DearPyGui icon indicating copy to clipboard operation
DearPyGui copied to clipboard

Optimize table updates

Open sailfish009 opened this issue 1 year ago • 4 comments

Is your feature request related to a problem? Please describe. Updating a table with more than 64 columns and 1000 rows of data is time consuming. Currently, it takes about 20-25 seconds. I improved it a bit by converting pandas dataframe to numpy array. If it is possible to optimize the 2D array data in a parallel way, there is a hope that the loading speed can be reduced to one tenth of the level.

Describe the solution you'd like It would be nice to be able to separate the data update from the way each cell is generated. I've used commercial components in my work, and I think that approach is good.

data = [from optimized io routine]
table.data_source = data

Or, I'd like to see examples using parallel libraries such as multiprocessing, joblib, dask, ray, etc. I've tried a few things, and here's what happened: I tried the following in a function that I pass as an argument to joblib's parallel(), but only the row is generated and nothing is displayed inside the actual cell.

 with table_row():
    [list comprehension]

Describe alternatives you've considered None

Additional context None

sailfish009 avatar Nov 24 '23 10:11 sailfish009

64 columns by 1000 rows is at least 64,000 widgets. DPG simply wasn't designed for such volumes of data.

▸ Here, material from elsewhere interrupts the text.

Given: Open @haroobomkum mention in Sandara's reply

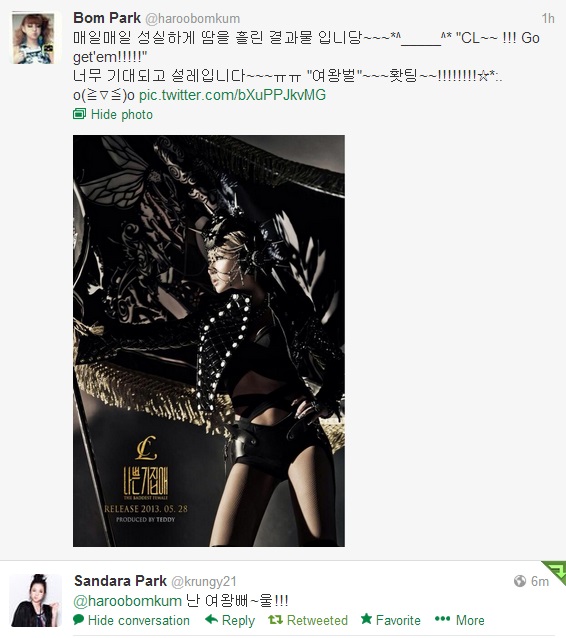Looking at the screenshot, I should (127, 601).
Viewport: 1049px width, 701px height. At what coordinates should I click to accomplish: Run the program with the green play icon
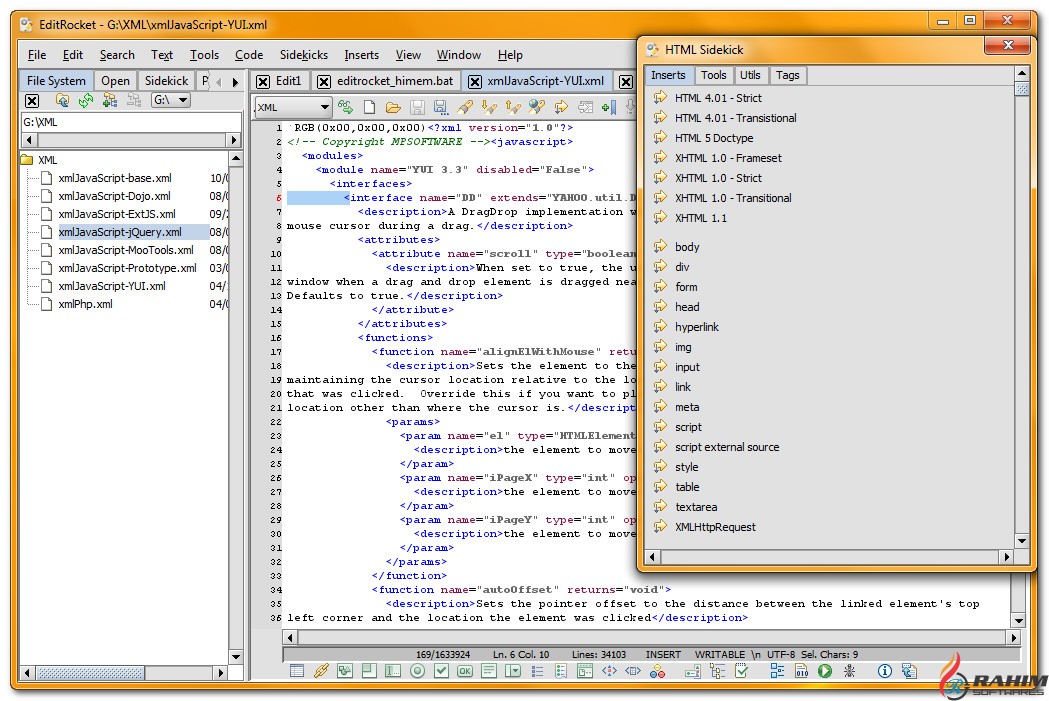pyautogui.click(x=823, y=671)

While I agree that things start getting pretty slow in DPG when it gets to thousands of widgets, and there's space for optimization, I'd also like to ask you a question - do your users really, really need to see 64,000 cells in the table? Won't they want to filter it somehow, or to search? Would it make sense to only show a part of that data? Maybe even load it dynamically as the user scrolls, if you really need to display 1,000 rows...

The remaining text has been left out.